* Work task
Look through the listing below for the string "computer". Show each line where it occurs.

* Provided records
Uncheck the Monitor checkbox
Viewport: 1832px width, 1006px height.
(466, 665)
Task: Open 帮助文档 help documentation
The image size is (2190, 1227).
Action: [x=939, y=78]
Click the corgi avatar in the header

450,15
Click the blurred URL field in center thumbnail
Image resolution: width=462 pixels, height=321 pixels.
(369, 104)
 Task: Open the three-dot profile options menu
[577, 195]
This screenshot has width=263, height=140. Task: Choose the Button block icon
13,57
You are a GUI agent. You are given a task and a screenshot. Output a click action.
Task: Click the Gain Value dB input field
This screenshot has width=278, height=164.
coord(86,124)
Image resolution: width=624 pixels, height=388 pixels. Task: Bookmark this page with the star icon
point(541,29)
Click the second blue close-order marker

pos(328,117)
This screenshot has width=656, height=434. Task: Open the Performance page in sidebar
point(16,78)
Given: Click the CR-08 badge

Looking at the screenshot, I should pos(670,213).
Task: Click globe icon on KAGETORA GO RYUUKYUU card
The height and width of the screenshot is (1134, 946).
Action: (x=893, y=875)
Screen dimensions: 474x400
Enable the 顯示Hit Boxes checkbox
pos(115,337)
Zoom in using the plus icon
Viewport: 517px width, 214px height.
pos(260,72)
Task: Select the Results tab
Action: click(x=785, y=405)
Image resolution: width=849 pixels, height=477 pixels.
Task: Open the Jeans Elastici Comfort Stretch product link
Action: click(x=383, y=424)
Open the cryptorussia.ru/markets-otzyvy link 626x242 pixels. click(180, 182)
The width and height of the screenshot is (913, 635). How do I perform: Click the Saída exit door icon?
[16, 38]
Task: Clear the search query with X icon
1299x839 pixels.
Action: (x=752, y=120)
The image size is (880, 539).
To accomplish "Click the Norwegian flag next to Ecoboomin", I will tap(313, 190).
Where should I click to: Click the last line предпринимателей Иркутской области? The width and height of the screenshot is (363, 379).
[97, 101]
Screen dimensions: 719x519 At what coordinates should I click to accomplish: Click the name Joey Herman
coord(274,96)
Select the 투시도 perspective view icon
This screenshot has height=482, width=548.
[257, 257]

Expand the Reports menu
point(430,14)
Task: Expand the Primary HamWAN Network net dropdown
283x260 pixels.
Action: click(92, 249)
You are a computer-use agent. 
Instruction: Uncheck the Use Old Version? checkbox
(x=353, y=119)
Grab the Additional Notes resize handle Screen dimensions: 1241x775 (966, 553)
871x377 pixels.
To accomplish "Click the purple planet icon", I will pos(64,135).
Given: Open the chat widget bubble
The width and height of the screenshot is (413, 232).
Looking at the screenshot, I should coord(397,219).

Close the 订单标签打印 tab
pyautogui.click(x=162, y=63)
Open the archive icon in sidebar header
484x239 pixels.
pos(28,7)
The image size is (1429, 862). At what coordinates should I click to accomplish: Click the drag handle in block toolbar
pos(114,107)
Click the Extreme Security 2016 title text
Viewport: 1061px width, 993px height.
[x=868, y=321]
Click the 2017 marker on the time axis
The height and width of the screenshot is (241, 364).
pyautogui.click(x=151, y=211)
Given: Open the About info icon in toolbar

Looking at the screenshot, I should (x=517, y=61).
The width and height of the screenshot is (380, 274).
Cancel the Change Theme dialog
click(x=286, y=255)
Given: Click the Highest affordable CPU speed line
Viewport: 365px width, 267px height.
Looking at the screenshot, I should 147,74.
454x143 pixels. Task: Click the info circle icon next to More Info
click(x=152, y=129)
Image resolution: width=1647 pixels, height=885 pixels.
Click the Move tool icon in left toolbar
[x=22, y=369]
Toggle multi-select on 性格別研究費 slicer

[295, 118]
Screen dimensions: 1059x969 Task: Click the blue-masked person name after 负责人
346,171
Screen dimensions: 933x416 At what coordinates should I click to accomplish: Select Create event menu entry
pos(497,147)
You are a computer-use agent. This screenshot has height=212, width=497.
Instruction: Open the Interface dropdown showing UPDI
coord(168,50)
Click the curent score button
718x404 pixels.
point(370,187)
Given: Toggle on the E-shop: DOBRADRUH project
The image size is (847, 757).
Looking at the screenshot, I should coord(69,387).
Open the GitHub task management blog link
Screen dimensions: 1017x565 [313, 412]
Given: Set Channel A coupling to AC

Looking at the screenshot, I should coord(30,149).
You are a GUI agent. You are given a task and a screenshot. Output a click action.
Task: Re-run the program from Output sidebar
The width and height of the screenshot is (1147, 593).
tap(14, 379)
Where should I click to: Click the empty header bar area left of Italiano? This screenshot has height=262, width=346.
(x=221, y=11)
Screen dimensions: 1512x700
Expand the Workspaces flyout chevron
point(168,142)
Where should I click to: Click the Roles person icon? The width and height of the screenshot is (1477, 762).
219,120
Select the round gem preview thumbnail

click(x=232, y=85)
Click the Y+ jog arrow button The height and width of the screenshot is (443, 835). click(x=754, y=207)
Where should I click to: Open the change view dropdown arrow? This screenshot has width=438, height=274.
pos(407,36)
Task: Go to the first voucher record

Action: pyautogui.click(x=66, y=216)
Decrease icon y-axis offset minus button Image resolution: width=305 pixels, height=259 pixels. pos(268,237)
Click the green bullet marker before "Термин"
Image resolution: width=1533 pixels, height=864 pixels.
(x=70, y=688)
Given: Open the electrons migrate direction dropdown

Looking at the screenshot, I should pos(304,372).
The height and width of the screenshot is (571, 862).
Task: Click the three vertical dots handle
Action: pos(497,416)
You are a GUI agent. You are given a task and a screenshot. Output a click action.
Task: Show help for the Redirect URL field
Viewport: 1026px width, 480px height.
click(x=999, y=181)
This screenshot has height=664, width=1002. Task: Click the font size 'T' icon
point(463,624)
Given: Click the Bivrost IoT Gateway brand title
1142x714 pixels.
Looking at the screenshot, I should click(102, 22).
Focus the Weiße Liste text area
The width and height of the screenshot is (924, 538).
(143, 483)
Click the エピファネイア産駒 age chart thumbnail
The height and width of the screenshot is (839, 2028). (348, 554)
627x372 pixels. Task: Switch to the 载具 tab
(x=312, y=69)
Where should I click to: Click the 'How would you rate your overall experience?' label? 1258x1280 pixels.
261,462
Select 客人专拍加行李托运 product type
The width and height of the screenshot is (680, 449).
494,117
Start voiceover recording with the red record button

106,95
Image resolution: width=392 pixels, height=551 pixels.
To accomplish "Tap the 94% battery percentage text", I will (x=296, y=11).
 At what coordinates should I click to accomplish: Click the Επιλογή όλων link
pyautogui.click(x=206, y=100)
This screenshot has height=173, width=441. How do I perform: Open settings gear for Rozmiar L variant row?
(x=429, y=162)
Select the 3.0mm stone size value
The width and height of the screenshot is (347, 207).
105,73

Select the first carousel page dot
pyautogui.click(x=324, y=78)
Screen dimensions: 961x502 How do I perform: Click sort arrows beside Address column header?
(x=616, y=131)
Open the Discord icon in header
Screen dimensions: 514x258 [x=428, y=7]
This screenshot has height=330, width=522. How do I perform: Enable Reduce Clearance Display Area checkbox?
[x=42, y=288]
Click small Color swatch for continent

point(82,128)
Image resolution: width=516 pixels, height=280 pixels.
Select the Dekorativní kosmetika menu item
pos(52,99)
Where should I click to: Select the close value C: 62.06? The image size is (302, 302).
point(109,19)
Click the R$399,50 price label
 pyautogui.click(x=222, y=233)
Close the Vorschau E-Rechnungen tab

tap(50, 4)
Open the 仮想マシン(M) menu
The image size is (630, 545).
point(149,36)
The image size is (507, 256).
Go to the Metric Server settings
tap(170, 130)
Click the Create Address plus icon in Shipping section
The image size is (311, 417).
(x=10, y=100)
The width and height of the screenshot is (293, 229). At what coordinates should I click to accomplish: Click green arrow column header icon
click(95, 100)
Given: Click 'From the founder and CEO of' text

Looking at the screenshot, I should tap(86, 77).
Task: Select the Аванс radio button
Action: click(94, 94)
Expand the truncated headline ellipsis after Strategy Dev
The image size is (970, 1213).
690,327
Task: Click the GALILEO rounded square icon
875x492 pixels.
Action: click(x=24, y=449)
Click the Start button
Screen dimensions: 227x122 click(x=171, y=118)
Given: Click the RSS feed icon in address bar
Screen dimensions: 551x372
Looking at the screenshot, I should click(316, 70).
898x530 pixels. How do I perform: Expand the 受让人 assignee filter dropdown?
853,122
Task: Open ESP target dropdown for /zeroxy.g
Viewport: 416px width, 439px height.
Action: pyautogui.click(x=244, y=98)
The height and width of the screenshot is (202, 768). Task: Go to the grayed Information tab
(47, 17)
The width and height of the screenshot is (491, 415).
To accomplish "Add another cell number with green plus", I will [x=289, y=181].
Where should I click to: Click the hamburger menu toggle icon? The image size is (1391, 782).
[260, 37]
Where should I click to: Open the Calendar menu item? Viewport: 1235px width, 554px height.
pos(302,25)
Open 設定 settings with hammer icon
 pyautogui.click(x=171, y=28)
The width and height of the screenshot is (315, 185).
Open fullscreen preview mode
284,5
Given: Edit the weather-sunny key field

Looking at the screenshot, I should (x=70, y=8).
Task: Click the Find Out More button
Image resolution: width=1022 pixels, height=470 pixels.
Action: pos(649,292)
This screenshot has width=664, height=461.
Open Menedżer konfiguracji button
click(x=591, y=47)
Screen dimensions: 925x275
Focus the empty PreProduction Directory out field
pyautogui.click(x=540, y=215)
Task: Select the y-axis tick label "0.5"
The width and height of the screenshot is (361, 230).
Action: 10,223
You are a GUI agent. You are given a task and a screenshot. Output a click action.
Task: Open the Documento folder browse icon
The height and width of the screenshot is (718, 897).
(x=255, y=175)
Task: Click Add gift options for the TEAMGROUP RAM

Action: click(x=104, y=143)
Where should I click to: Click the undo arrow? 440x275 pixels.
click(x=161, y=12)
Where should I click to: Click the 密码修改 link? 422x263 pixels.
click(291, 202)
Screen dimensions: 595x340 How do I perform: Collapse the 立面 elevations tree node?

* Response below
You are a computer-use agent. 
You are a computer-use agent. This screenshot has height=212, width=497.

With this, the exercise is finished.